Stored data
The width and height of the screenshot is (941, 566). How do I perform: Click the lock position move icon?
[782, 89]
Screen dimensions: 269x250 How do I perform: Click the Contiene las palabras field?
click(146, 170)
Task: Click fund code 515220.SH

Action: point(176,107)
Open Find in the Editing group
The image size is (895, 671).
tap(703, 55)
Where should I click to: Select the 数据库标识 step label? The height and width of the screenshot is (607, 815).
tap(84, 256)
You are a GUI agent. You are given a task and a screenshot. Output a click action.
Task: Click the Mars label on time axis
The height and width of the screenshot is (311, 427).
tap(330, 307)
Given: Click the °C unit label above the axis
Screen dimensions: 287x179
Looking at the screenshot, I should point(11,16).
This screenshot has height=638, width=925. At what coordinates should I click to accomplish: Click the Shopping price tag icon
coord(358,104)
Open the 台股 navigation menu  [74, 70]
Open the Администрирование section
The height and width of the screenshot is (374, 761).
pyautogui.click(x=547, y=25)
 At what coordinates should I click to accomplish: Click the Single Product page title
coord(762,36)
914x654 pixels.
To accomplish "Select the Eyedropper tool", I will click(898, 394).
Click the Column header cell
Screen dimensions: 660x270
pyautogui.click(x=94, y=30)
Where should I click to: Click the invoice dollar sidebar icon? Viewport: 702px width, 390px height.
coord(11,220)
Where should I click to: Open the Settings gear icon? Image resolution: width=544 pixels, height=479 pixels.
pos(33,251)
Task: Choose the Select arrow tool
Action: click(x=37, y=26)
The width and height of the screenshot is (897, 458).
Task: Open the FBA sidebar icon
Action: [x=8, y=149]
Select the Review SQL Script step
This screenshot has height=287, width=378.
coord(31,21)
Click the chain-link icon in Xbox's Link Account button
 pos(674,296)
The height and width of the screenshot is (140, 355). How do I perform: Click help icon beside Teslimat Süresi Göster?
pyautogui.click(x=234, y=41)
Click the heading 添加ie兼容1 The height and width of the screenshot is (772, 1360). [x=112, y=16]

*TASK DIRECTIONS:*
Please state how many lines of the records hold the word "axis", and write nothing but that number.

*ANSWER AREA:*
2